Would you please give the entries again word for word, with no images in your copy?

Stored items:
*** Block opens ***

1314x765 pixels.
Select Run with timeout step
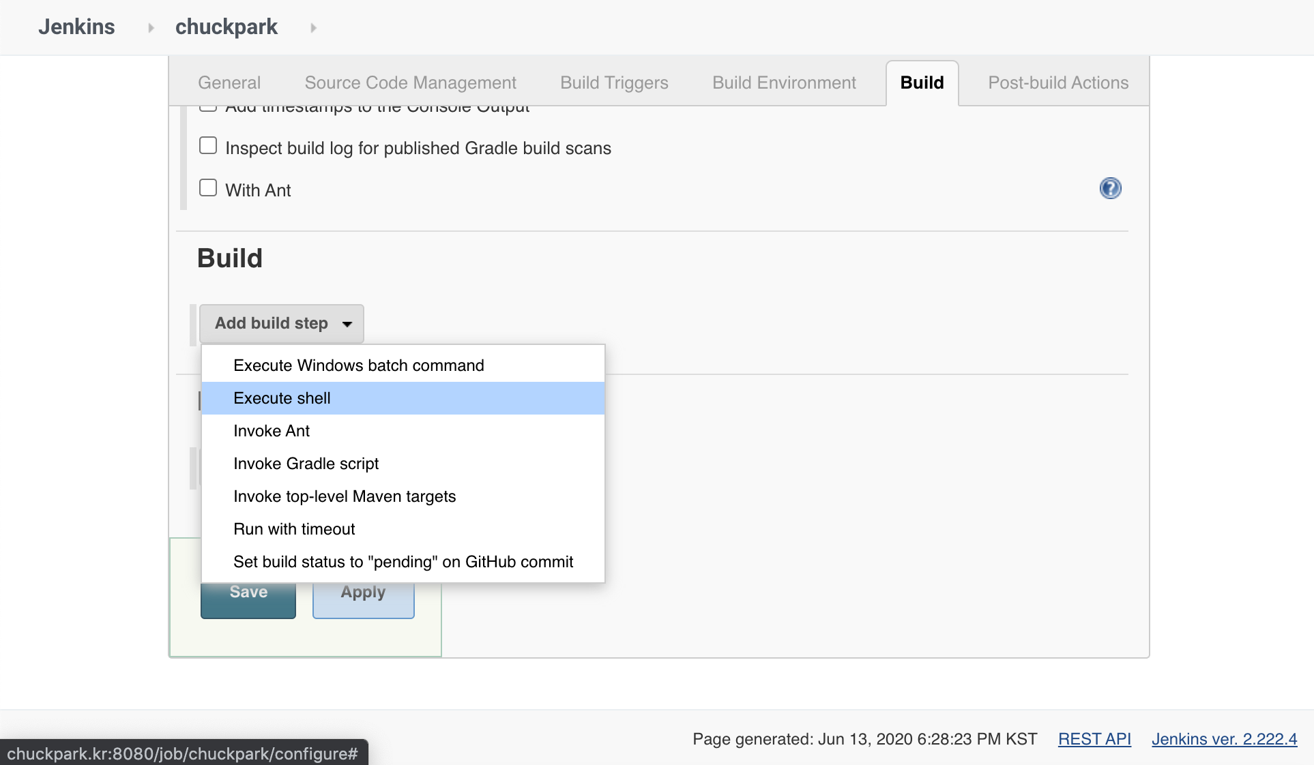click(x=294, y=529)
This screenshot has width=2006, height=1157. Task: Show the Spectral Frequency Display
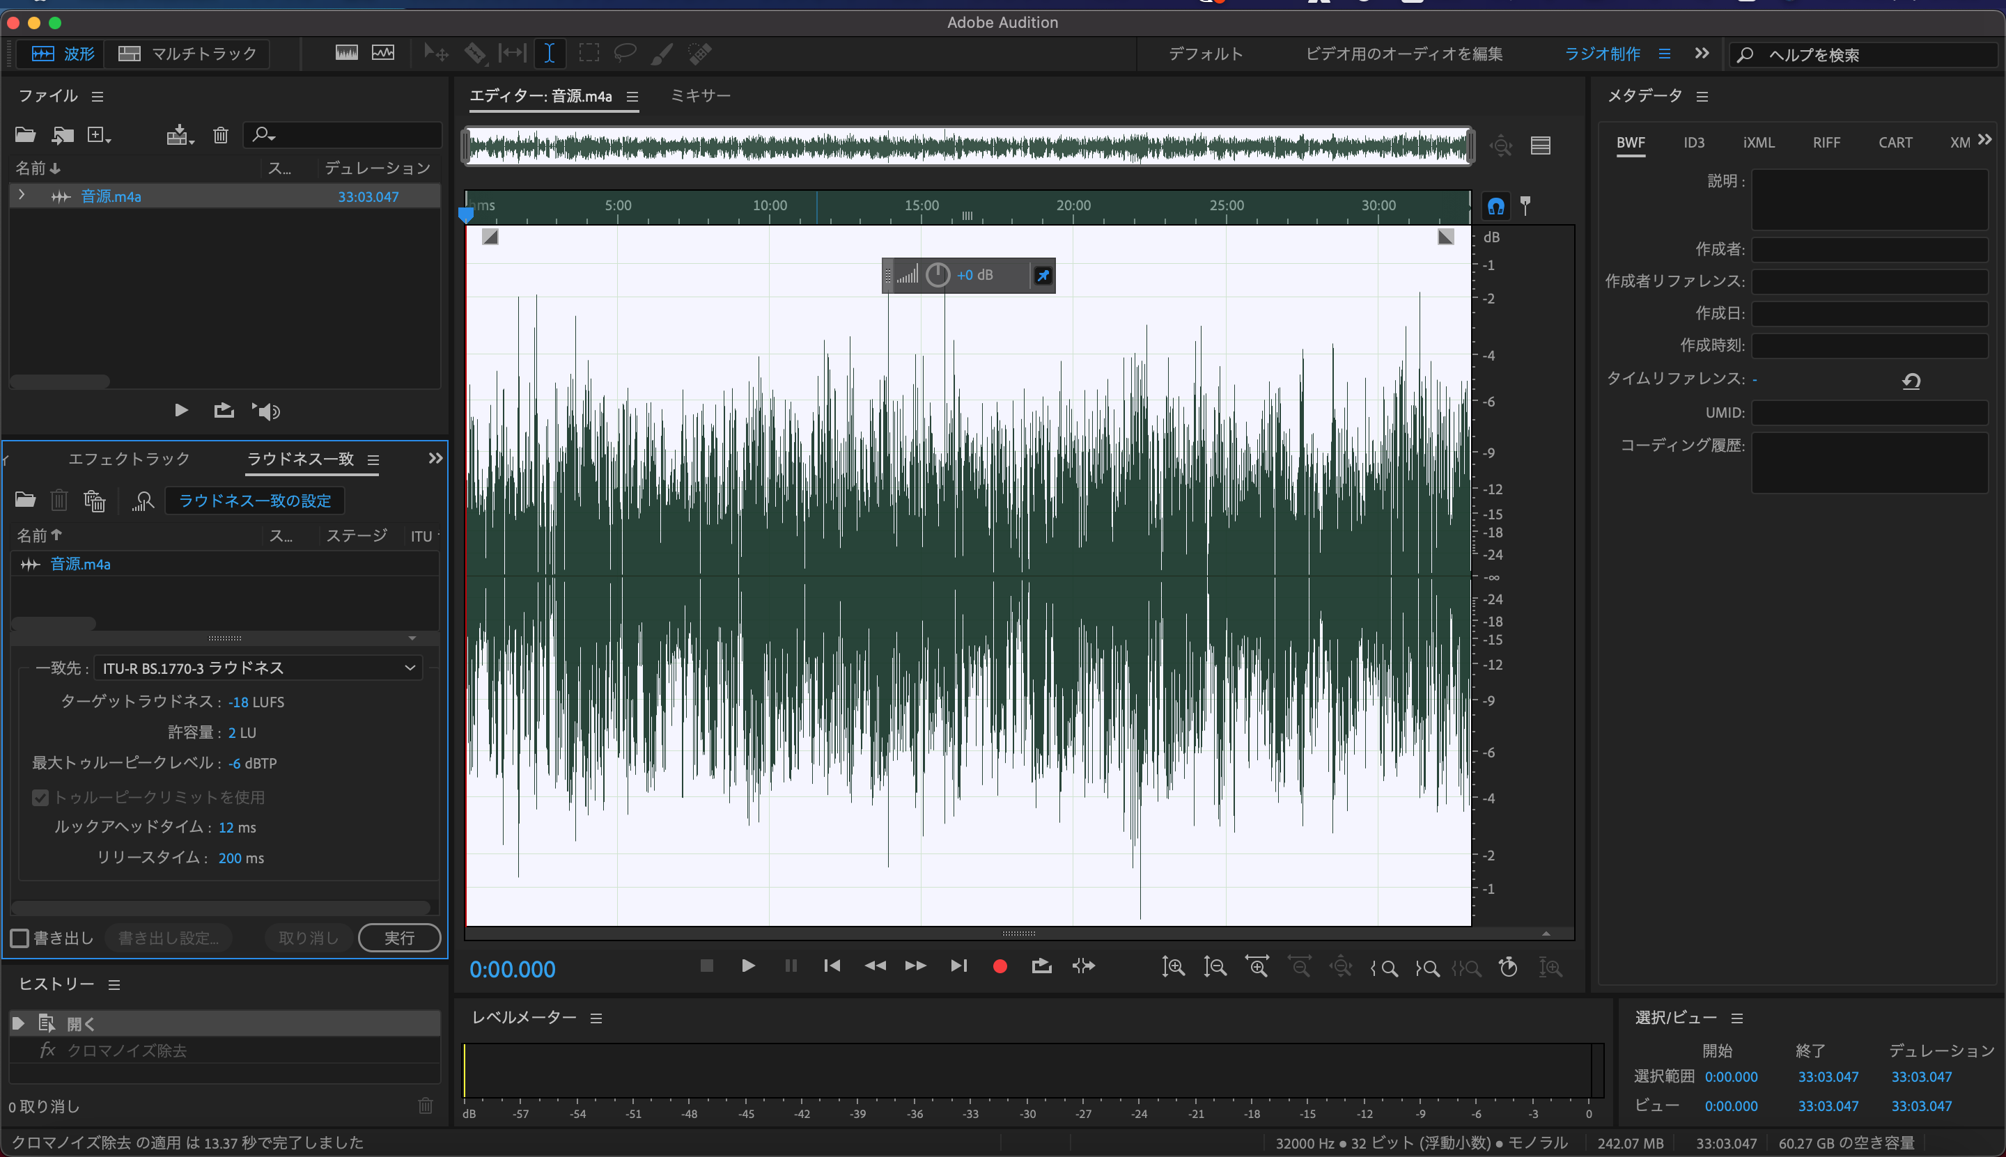(x=347, y=53)
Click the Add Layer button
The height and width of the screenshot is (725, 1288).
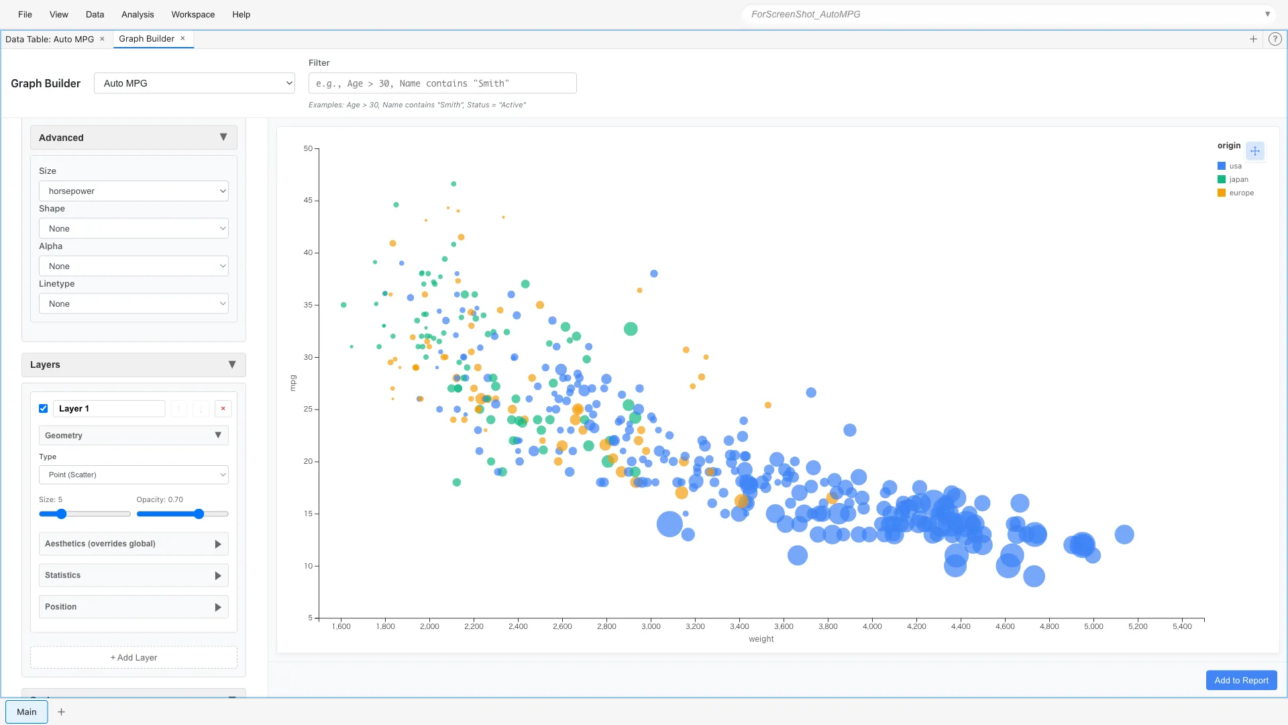[133, 657]
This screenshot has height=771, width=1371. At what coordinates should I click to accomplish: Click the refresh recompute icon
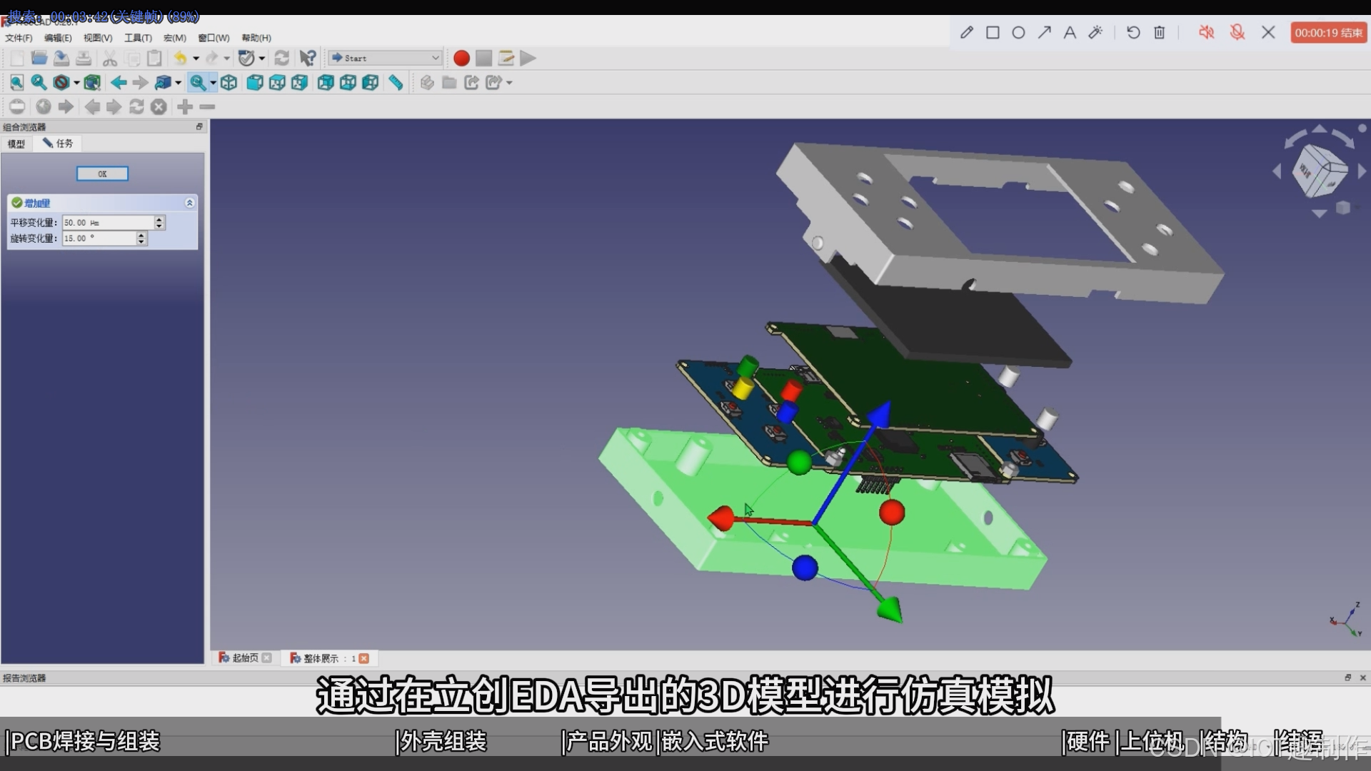pos(282,59)
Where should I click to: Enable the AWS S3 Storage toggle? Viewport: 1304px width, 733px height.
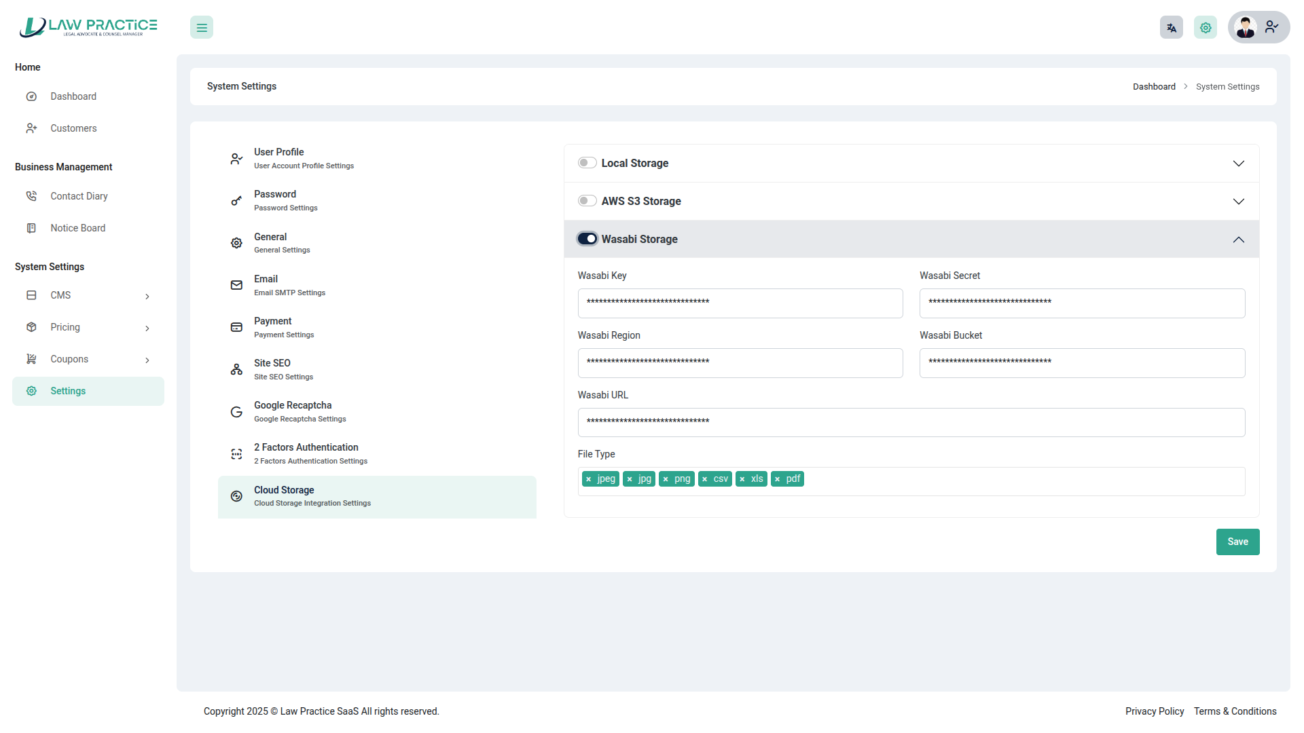coord(587,201)
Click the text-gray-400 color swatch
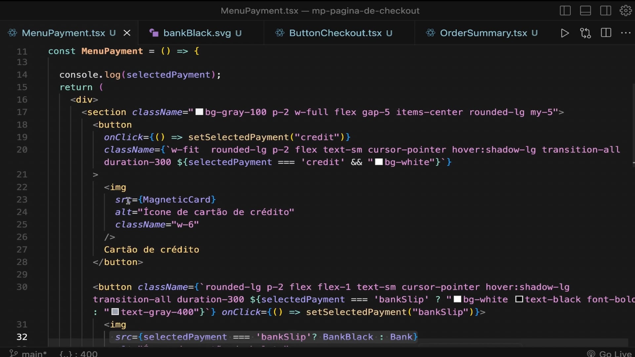635x357 pixels. (x=115, y=312)
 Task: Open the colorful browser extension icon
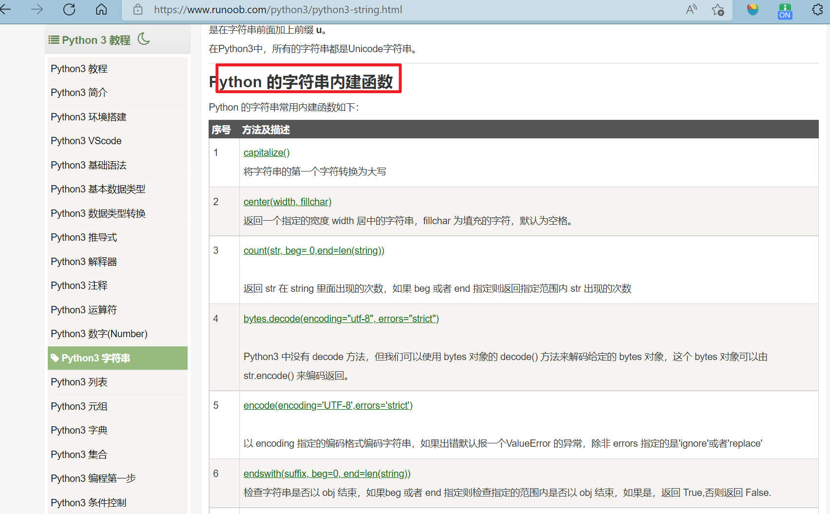pos(752,9)
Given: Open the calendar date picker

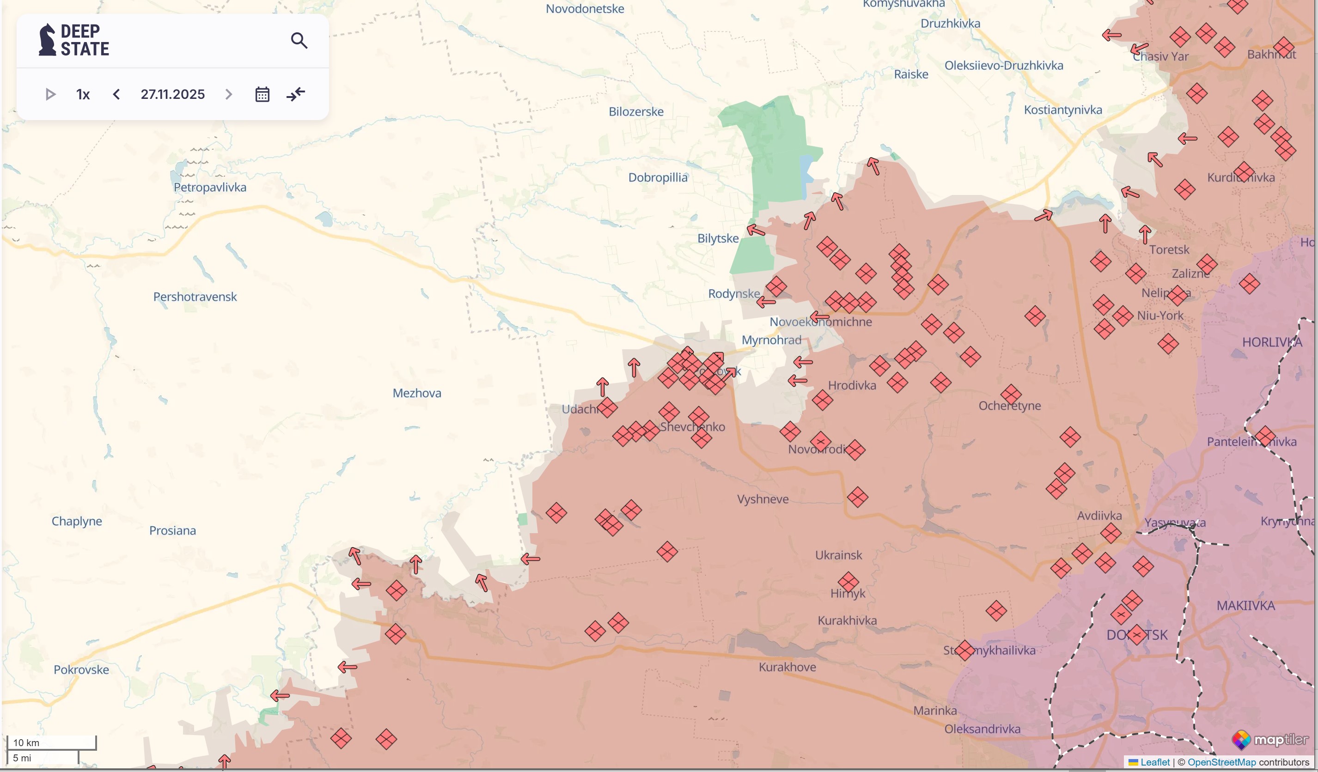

*** Block closes ***

* [SOLVED EXERCISE]:
1314x765 pixels.
Select Run with timeout step
click(x=294, y=529)
This screenshot has width=2006, height=1157. Task: Show the Spectral Frequency Display
(x=347, y=53)
Click the Add Layer button
The height and width of the screenshot is (725, 1288).
[133, 657]
This screenshot has height=771, width=1371. At what coordinates should I click to accomplish: Click the refresh recompute icon
pos(282,59)
Where should I click to: Enable the AWS S3 Storage toggle? Viewport: 1304px width, 733px height.
coord(587,201)
Click the text-gray-400 color swatch
635x357 pixels. (x=115, y=312)
 Task: Open the colorful browser extension icon
pos(752,9)
Given: Open the calendar date picker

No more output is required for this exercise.